The civil power being in the hands of an infinite number of lords, it
was an easy matter for the ecclesiastic jurisdiction to gain daily a
greater extent. But as the ecclesiastic courts weakened those of the
lords, and contributed thereby to give strength to the royal
jurisdiction, the latter gradually checked the jurisdiction of the
clergy. The parliament, which in its form of proceedings had adopted
whatever was good and useful in the spiritual courts, soon perceived
nothing else but the abuses which had crept into those tribunals; and as
the royal jurisdiction gained ground every day, it grew every day more
capable of correcting those abuses. And, indeed, they were intolerable;
without enumerating them I shall refer the reader to Beaumanoir, to
Boutillier and to the ordinances of our kings.
[295]
I shall mention only
two in which the public interest was more directly concerned. These
abuses we know by the decrees that reformed them; they had been
introduced in the times of the darkest ignorance, and upon the breaking
out of the first gleam of light, they vanished. From the silence of the
clergy it may be presumed that they forwarded this reformation: which,
considering the nature of the human mind, deserves commendation. Every
man that died without bequeathing a part of his estate to the church,
which was called dying without confession, was deprived of the
sacrament and of Christian burial. If he died intestate, his relatives
were obliged to prevail upon the bishop that he would, jointly with
them, name proper arbiters to determine what sum the deceased ought to
have given, in case he had made a will. People could not lie together
the first night of their nuptials, or even the two following nights,
without having previously purchased leave; these, indeed, were the best
three nights to choose; for as to the others, they were not worth much.

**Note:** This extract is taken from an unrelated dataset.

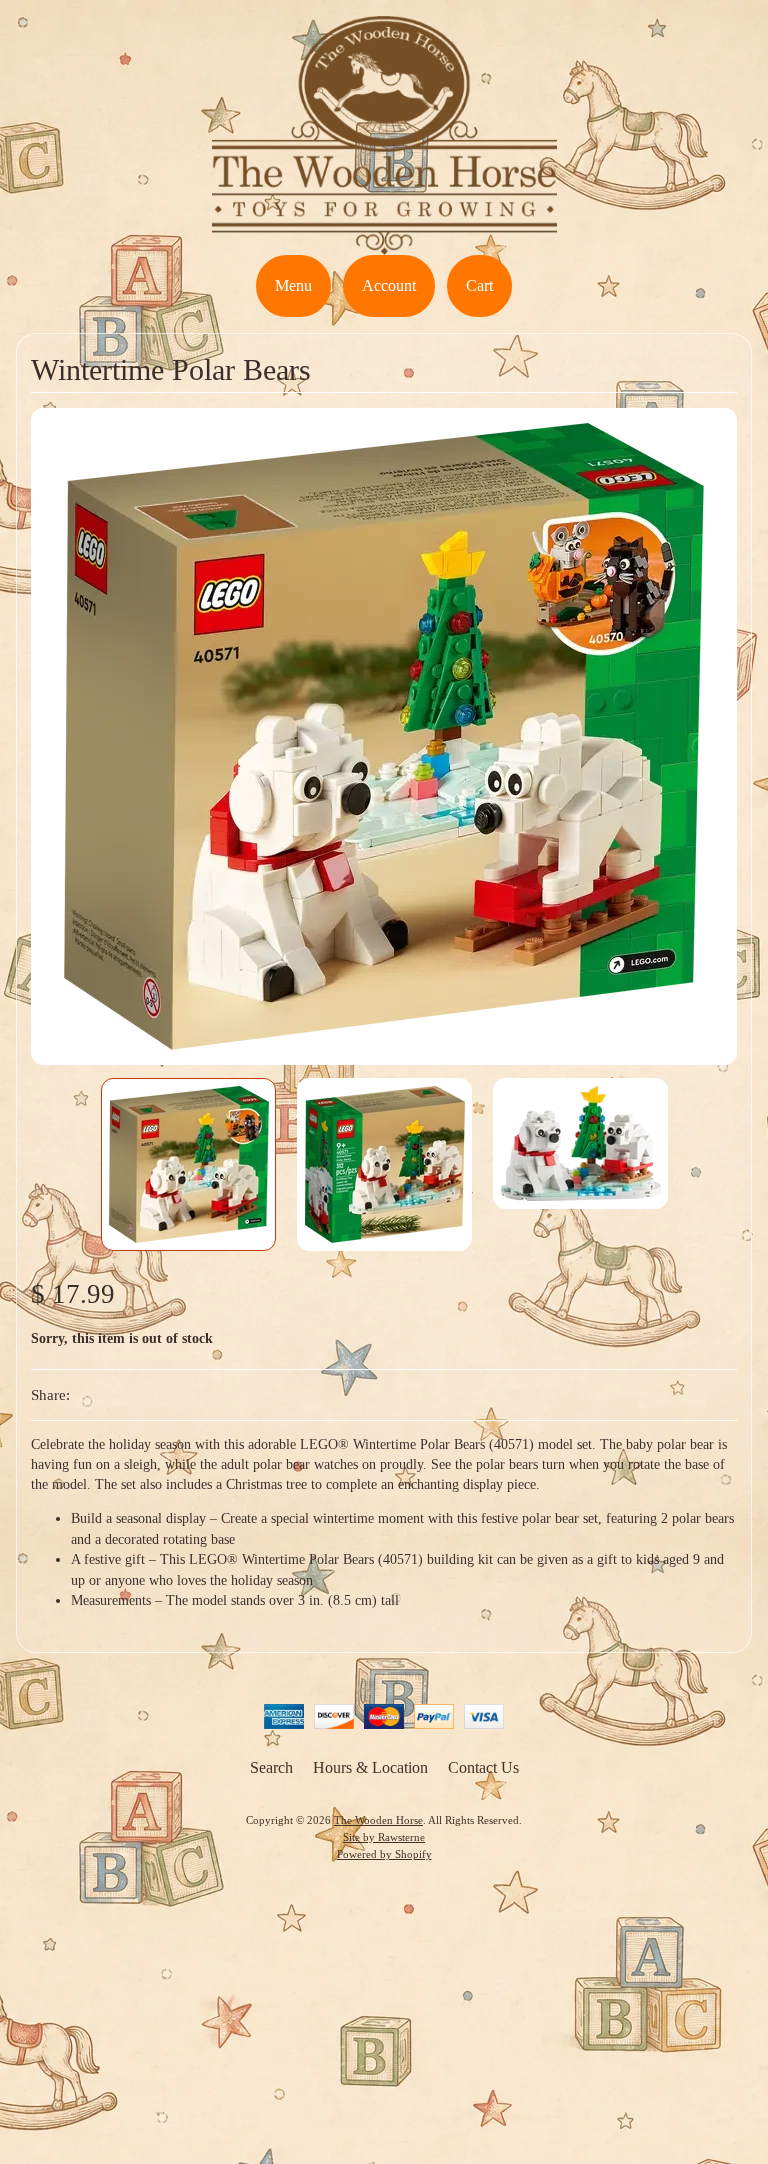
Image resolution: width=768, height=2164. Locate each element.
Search (271, 1767)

All this was redressed by the parliament: we find in the glossary of the
French law,
[296]
by Ragau, the decree which it published against the
Bishop of Amiens.
[297]
I return to the beginning of my chapter. Whenever we observe in any
age or government the different bodies of the state endeavouring to
increase their authority, and to take particular advantages of each
other, we should be often mistaken were we to consider their
encroachments as an evident mark of their corruption. Through a fatality
inseparable from human nature, moderation in great men is very rare: and
as it is always much easier to push on force in the direction in which
it moves than to stop its movement, so in the superior class of the
people, it is less difficult, perhaps, to find men extremely virtuous,
than extremely prudent.
The human mind feels such an exquisite pleasure in the exercise of
power; even those who are lovers of virtue are so excessively fond of
themselves that there is no man so happy as not still to have reason to
mistrust his honest intentions; and, indeed, our actions depend on so
many things that it is infinitely easier to do good, than to do it well.